After dinner the second night, Sister Jeanne arrived, her face full of misgivings.
“I am afraid I am going to regret this,” she said in lieu of a greeting, “but there is...an opportunity which has come to my attention. One with a lot of problems, I must be honest.”
“What is it?” Lucy demanded. “What kind of opportunity?”
“Certainly better than working in the fields,” Jeanne said. “And not far from here either. I might even be able to look in on you now and then.”
“Is it working for a family?” Lucy asked. She’d heard that men out east were working as houseboys for wealthy families—maybe there were opportunities for young women too. “Is it taking care of children?”
“Hush, before I change my mind,” Jeanne said. “This is far from a sure thing, and I’m not even sure it’s legal.”
“But there’ve been dozens of people who’ve left for jobs,” Lucy protested. “Hundreds. They say the camps will be half-empty by fall.”
This was only a slight exaggeration. Public outcry against internment had increased, especially after Roosevelt reversed himself and started letting Japanese Americans enlist. What began as a slow trickle of people leaving the camps was turning into a steady stream. Young men and couples who could prove they had a job and a place to live were heading for Chicago and New York.
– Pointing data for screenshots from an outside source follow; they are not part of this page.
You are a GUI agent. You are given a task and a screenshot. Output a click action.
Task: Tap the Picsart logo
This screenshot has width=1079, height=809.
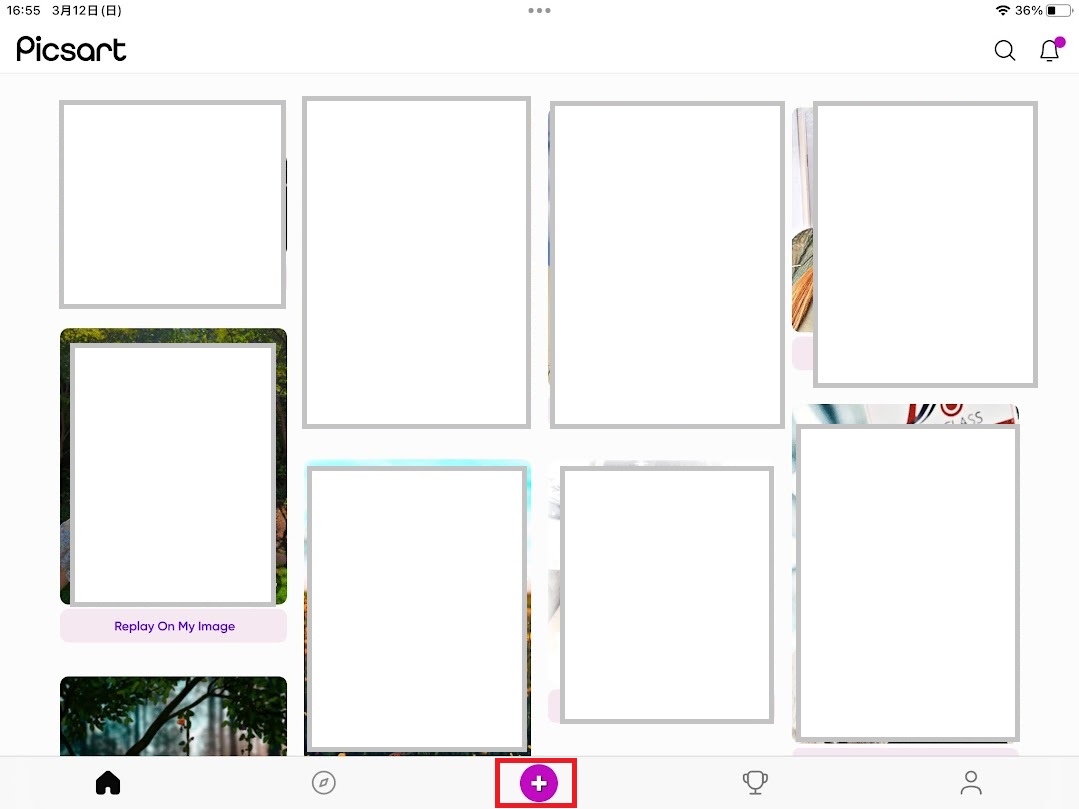(x=71, y=49)
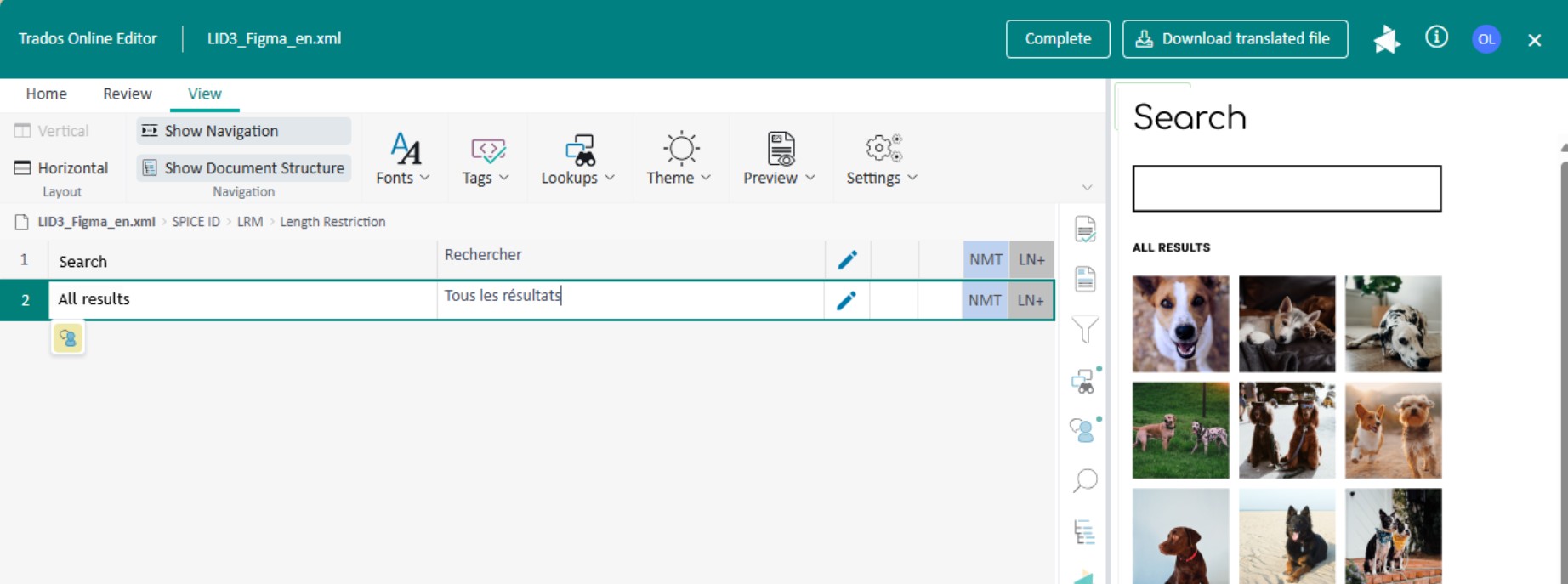This screenshot has height=584, width=1568.
Task: Switch to Horizontal layout
Action: tap(61, 168)
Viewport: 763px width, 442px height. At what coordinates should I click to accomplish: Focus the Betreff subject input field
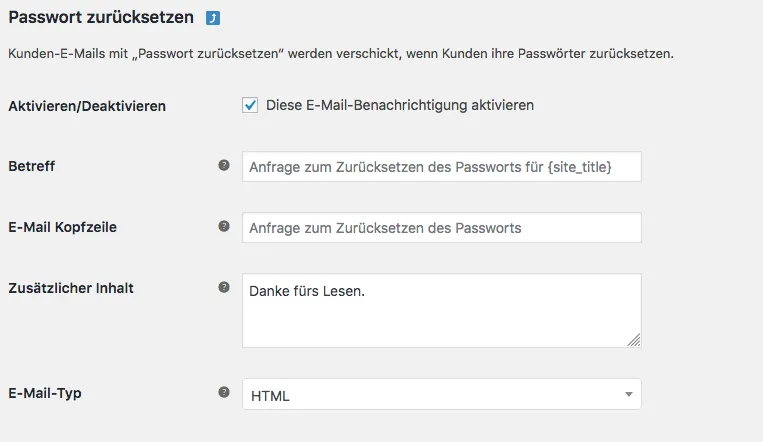pos(442,166)
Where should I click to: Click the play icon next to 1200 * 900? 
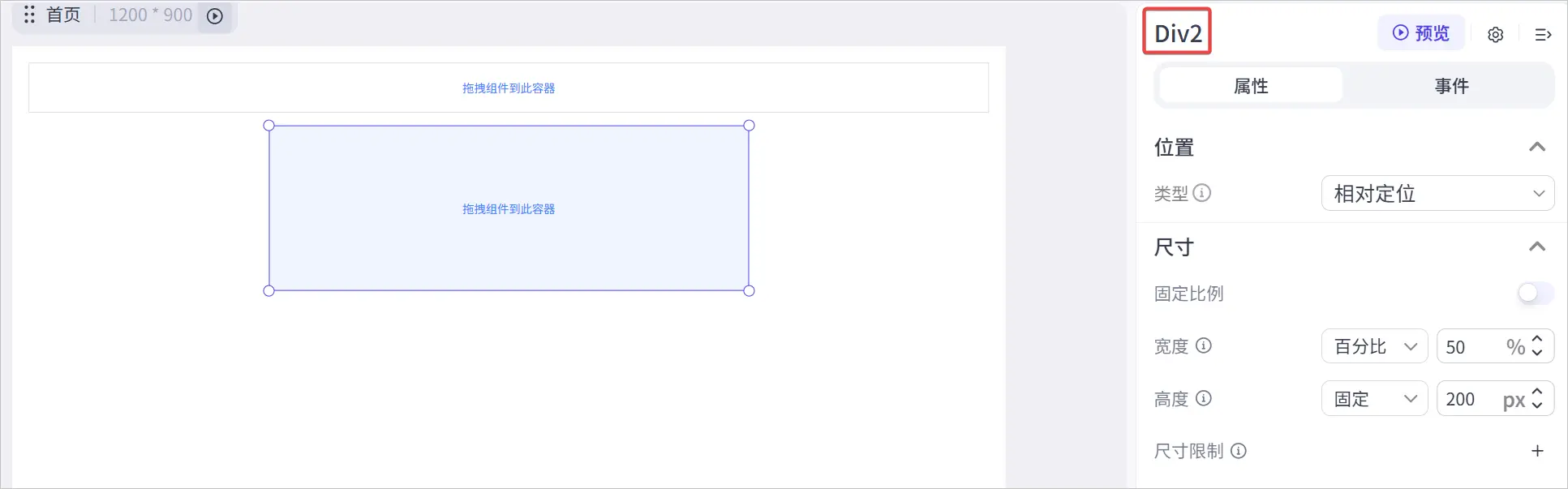[215, 16]

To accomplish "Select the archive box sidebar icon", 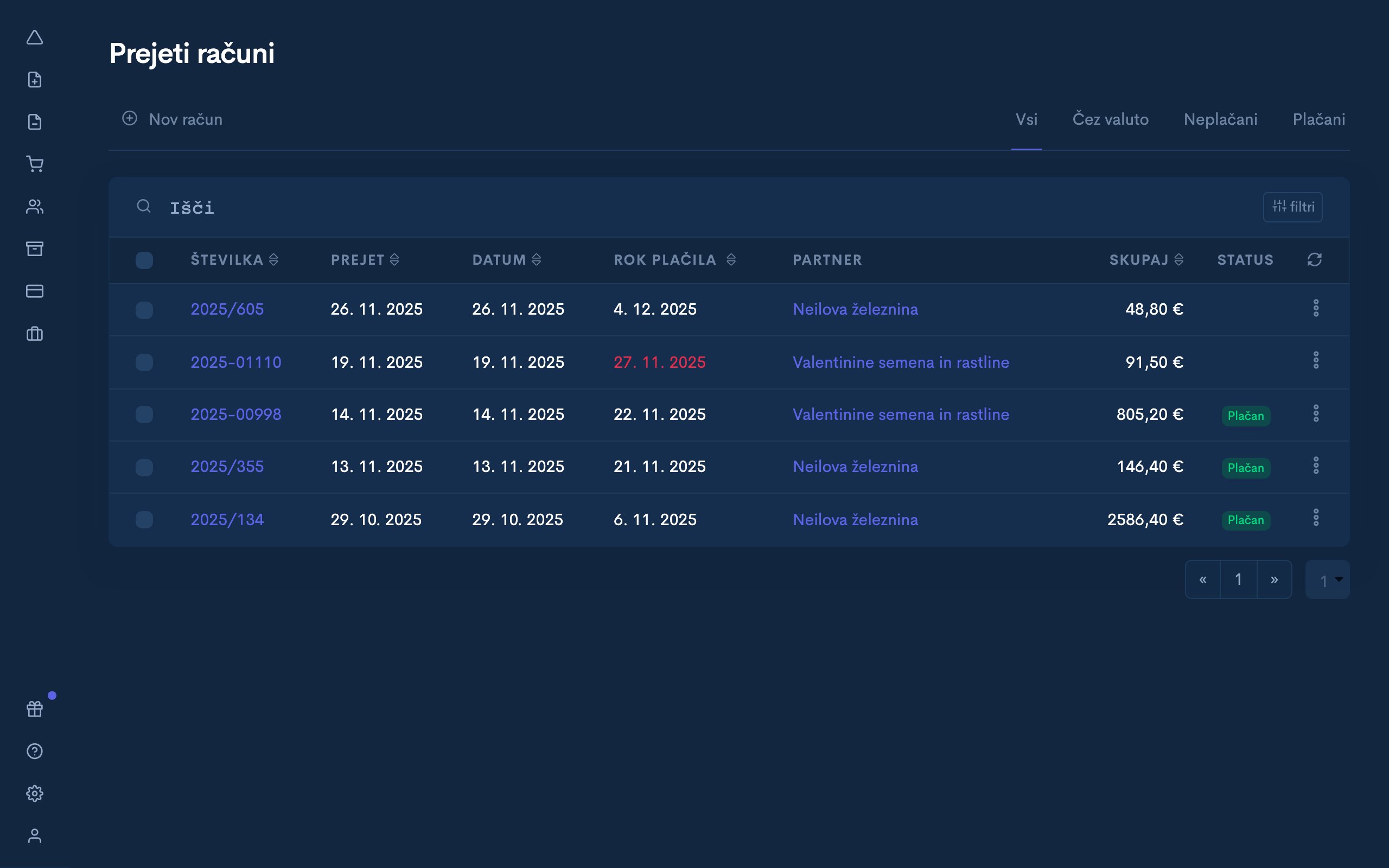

“That’s enough, Lucy. You know as well as I do that nothing’s a sure thing until the WRA says it is.” Jeanne sighed. “Give me a little time, and I will see what I can do. All right?”
“Yes,” Lucy said, and for the first time in a long time a tiny ray of hope pierced the dark specter of her future.
* * *
Two weeks later, Lucy was sitting in the dusty parlor of the Mountainview Motel in Lone Pine, wearing a dress Sister Jeanne had found for her and a thick layer of foundation that made her scars itch. One of the younger nurses had applied the makeup with a soft brush, adding more and more until the sheen and redness almost disappeared. Unfortunately, nothing could be done about the pocked and bumpy landscape of the scars, or the malformation of her eye and mouth, which continued to worsen as the scars matured and tightened.
“She’s eighteen,” Mrs. Sloat said, scrutinizing Lucy. “If Sister Jeanne says she’s eighteen, then she’s eighteen. I would think you’d trust a nun to give it to you straight.”